I was recently at her house, which I haven’t been to in a few months and went into her bathroom. I opened a drawer looking for tissue and found no less than 14 lipsticks all in the same colour, all in various levels of use. Intrigued, I opened a few more drawers and was shocked to find multiples of everything and anything. I’m concerned about her mental health.
Should I say something?
Family
Before you say anything to her, I suggest talking to her husband, if she has one, and/or her children. Even have a chat with your parent who is her sibling. Discuss amongst you if anyone else has noticed any behaviour that is out of the ordinary.
From there, you can learn more and discuss next steps. Either way, I would suggest your aunt see her personal physician for a general checkup. Often, physical ailments can present, especially in elderly people, as behavioural changes. Once you have a proper diagnosis – even if there’s nothing more than the normal, forgetful mind of an aging person - you’ll be able to figure out next steps to help your aunt live a happy and healthy life.
My brother just came into some serious money and is acting like a teenager. I’m concerned that he isn’t planning ahead or seeking the advice of a financial planner. He told me that he’s hired a real estate agent to find him a larger home, plus a country house on the lake. He’s also purchased a motorbike and is looking at buying a boat for his new cottage.

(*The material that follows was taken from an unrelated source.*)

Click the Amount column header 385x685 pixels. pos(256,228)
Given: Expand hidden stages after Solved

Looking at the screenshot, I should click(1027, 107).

My worry is that he’s going to blow his load and not plan for the future, as in thinking about annual payments, roof replacement emergency money, and his own health and wellness. He’s not married, has no children – yet. But he’s desperate for both. So, of course, I’m also now worried about the women he’ll meet only wanting him for his bank account.
How can I protect him?
Big Brother
You sound thoughtful and caring. Have you talked to your brother about any of this? Do you know for certain he’s not planning ahead? Maybe he has his own plan and he’s just not sharing it with you.
However, assuming he’s not, could you suggest he go with you to meet a financial planner, just so he can hear the possibilities? He may not be interested to hear your big brother advice, but he may be willing to speak to a professional.
If he refuses any kind of advice or help, then you need to walk away. He’s an adult and you are not your brother’s keeper. You could, however, ask him if he’d be willing to put aside a small chunk for your parents’ future. If they need it, then you’re looking out for their best interests. If they don’t, then they can put it aside for your brother, just in case.
FEEDBACK Regarding the hot hubby (Feb. 10):
Reader – “I’m also married to a man like ‘hot hubby.’ My sex drive, while on fire in my early 20s, waned as the years passed. After kids, it was low, but my doctor prescribed hormone cream that helped. However, once I hit perimenopause and eventually menopause, my sex drive completely disappeared. And when we do try, it’s not comfortable or fun like it used to be.
“We’re both physically fit and in good health. We enjoy each other's company, laugh a lot and love each other deeply. I feel a tremendous amount of guilt. My doctor won’t give me more hormone cream or hormone replacement, due to family history. This is certainly not what we signed up for.
“We’ve had open discussions, and he’s understanding and loving. When I read about gifts, lingerie, etc., all I think about is the guilt this wife must be feeling.”